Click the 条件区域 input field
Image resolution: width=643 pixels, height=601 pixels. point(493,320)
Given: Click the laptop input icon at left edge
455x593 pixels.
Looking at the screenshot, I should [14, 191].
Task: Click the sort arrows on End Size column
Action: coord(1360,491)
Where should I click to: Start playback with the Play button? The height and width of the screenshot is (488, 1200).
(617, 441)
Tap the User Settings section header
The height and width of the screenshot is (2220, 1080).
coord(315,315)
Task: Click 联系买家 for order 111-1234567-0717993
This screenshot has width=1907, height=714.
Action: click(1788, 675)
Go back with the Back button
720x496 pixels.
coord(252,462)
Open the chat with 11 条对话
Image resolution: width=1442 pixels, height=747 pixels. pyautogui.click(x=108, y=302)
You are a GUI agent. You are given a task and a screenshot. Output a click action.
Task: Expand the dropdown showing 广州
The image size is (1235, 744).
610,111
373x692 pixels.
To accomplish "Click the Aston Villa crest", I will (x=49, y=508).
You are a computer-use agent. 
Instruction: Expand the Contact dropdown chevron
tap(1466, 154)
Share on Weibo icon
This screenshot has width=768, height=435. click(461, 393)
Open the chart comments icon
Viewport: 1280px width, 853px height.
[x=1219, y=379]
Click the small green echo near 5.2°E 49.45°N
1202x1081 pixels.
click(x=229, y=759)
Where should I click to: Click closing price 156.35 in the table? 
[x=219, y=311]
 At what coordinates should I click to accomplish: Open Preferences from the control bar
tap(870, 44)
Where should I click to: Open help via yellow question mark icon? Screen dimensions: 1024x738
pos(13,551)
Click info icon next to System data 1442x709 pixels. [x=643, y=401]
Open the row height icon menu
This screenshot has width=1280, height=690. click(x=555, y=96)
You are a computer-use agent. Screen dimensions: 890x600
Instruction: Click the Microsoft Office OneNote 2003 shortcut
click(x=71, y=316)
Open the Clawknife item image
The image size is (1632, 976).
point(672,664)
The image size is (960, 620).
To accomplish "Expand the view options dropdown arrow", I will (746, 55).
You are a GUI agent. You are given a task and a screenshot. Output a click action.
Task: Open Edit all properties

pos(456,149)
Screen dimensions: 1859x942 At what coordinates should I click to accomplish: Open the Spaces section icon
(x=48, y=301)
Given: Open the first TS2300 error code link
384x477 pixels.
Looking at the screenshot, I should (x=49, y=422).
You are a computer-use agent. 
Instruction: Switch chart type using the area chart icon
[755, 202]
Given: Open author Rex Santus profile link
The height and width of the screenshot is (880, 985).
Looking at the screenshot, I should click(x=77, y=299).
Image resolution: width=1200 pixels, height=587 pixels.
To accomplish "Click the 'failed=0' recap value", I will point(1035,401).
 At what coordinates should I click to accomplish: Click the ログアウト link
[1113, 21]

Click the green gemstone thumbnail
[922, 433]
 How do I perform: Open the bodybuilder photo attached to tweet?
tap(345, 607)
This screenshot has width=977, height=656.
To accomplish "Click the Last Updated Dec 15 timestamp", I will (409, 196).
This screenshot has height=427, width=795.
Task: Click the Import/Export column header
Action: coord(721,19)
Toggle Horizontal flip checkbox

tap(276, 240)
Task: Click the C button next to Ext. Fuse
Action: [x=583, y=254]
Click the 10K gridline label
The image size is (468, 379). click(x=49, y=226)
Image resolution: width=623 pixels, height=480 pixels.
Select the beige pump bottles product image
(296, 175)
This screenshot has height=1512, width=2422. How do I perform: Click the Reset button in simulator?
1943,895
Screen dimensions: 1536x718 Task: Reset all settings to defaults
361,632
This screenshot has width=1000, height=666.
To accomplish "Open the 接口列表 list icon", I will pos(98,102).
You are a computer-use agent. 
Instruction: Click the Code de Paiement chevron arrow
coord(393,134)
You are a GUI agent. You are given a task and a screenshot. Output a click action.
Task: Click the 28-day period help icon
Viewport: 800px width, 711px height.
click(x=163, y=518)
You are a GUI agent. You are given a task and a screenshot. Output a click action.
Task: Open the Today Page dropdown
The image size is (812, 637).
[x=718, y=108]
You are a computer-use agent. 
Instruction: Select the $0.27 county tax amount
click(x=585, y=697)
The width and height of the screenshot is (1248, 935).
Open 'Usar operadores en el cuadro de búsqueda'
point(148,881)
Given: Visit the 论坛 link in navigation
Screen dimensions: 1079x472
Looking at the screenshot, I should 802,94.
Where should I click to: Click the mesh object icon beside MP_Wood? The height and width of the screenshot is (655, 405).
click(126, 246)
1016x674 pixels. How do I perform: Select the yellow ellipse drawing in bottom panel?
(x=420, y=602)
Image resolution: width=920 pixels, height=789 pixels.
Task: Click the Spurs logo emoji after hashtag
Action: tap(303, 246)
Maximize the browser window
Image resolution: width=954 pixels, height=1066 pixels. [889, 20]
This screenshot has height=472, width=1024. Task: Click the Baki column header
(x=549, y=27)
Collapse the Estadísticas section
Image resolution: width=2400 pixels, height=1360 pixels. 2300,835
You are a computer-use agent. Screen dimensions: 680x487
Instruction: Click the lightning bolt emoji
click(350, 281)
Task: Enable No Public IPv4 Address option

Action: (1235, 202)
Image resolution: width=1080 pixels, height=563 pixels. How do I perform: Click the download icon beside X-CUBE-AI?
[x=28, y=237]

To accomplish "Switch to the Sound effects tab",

━━━

• [Task objective]: Give the material again, complete and unaltered.

• [Result for this task]:
Click the 条件区域 input field
Image resolution: width=643 pixels, height=601 pixels. point(493,320)
Given: Click the laptop input icon at left edge
455x593 pixels.
Looking at the screenshot, I should [14, 191].
Task: Click the sort arrows on End Size column
Action: coord(1360,491)
Where should I click to: Start playback with the Play button? The height and width of the screenshot is (488, 1200).
(617, 441)
Tap the User Settings section header
The height and width of the screenshot is (2220, 1080).
coord(315,315)
Task: Click 联系买家 for order 111-1234567-0717993
This screenshot has width=1907, height=714.
Action: click(1788, 675)
Go back with the Back button
720x496 pixels.
coord(252,462)
Open the chat with 11 条对话
Image resolution: width=1442 pixels, height=747 pixels. pyautogui.click(x=108, y=302)
You are a GUI agent. You are given a task and a screenshot. Output a click action.
Task: Expand the dropdown showing 广州
The image size is (1235, 744).
610,111
373x692 pixels.
To accomplish "Click the Aston Villa crest", I will (x=49, y=508).
You are a computer-use agent. 
Instruction: Expand the Contact dropdown chevron
tap(1466, 154)
Share on Weibo icon
This screenshot has width=768, height=435. click(461, 393)
Open the chart comments icon
Viewport: 1280px width, 853px height.
[x=1219, y=379]
Click the small green echo near 5.2°E 49.45°N
1202x1081 pixels.
click(x=229, y=759)
Where should I click to: Click closing price 156.35 in the table? 
[x=219, y=311]
 At what coordinates should I click to accomplish: Open Preferences from the control bar
tap(870, 44)
Where should I click to: Open help via yellow question mark icon? Screen dimensions: 1024x738
pos(13,551)
Click info icon next to System data 1442x709 pixels. [x=643, y=401]
Open the row height icon menu
This screenshot has width=1280, height=690. click(x=555, y=96)
You are a computer-use agent. Screen dimensions: 890x600
Instruction: Click the Microsoft Office OneNote 2003 shortcut
click(x=71, y=316)
Open the Clawknife item image
The image size is (1632, 976).
point(672,664)
The image size is (960, 620).
To accomplish "Expand the view options dropdown arrow", I will (746, 55).
You are a GUI agent. You are given a task and a screenshot. Output a click action.
Task: Open Edit all properties

pos(456,149)
Screen dimensions: 1859x942 At what coordinates should I click to accomplish: Open the Spaces section icon
(x=48, y=301)
Given: Open the first TS2300 error code link
384x477 pixels.
Looking at the screenshot, I should (x=49, y=422).
You are a computer-use agent. 
Instruction: Switch chart type using the area chart icon
[755, 202]
Given: Open author Rex Santus profile link
The height and width of the screenshot is (880, 985).
Looking at the screenshot, I should click(x=77, y=299).
Image resolution: width=1200 pixels, height=587 pixels.
To accomplish "Click the 'failed=0' recap value", I will point(1035,401).
 At what coordinates should I click to accomplish: Click the ログアウト link
[1113, 21]

Click the green gemstone thumbnail
[922, 433]
 How do I perform: Open the bodybuilder photo attached to tweet?
tap(345, 607)
This screenshot has width=977, height=656.
To accomplish "Click the Last Updated Dec 15 timestamp", I will (409, 196).
This screenshot has height=427, width=795.
Task: Click the Import/Export column header
Action: coord(721,19)
Toggle Horizontal flip checkbox

tap(276, 240)
Task: Click the C button next to Ext. Fuse
Action: [x=583, y=254]
Click the 10K gridline label
The image size is (468, 379). click(x=49, y=226)
Image resolution: width=623 pixels, height=480 pixels.
Select the beige pump bottles product image
(296, 175)
This screenshot has height=1512, width=2422. How do I perform: Click the Reset button in simulator?
1943,895
Screen dimensions: 1536x718 Task: Reset all settings to defaults
361,632
This screenshot has width=1000, height=666.
To accomplish "Open the 接口列表 list icon", I will pos(98,102).
You are a computer-use agent. 
Instruction: Click the Code de Paiement chevron arrow
coord(393,134)
You are a GUI agent. You are given a task and a screenshot. Output a click action.
Task: Click the 28-day period help icon
Viewport: 800px width, 711px height.
click(x=163, y=518)
You are a GUI agent. You are given a task and a screenshot. Output a click action.
Task: Open the Today Page dropdown
The image size is (812, 637).
[x=718, y=108]
You are a computer-use agent. 
Instruction: Select the $0.27 county tax amount
click(x=585, y=697)
The width and height of the screenshot is (1248, 935).
Open 'Usar operadores en el cuadro de búsqueda'
point(148,881)
Given: Visit the 论坛 link in navigation
Screen dimensions: 1079x472
Looking at the screenshot, I should 802,94.
Where should I click to: Click the mesh object icon beside MP_Wood? The height and width of the screenshot is (655, 405).
click(126, 246)
1016x674 pixels. How do I perform: Select the yellow ellipse drawing in bottom panel?
(x=420, y=602)
Image resolution: width=920 pixels, height=789 pixels.
Task: Click the Spurs logo emoji after hashtag
Action: tap(303, 246)
Maximize the browser window
Image resolution: width=954 pixels, height=1066 pixels. [889, 20]
This screenshot has height=472, width=1024. Task: Click the Baki column header
(x=549, y=27)
Collapse the Estadísticas section
Image resolution: width=2400 pixels, height=1360 pixels. 2300,835
You are a computer-use agent. Screen dimensions: 680x487
Instruction: Click the lightning bolt emoji
click(350, 281)
Task: Enable No Public IPv4 Address option

Action: (1235, 202)
Image resolution: width=1080 pixels, height=563 pixels. How do I perform: Click the download icon beside X-CUBE-AI?
[x=28, y=237]

To accomplish "Switch to the Sound effects tab",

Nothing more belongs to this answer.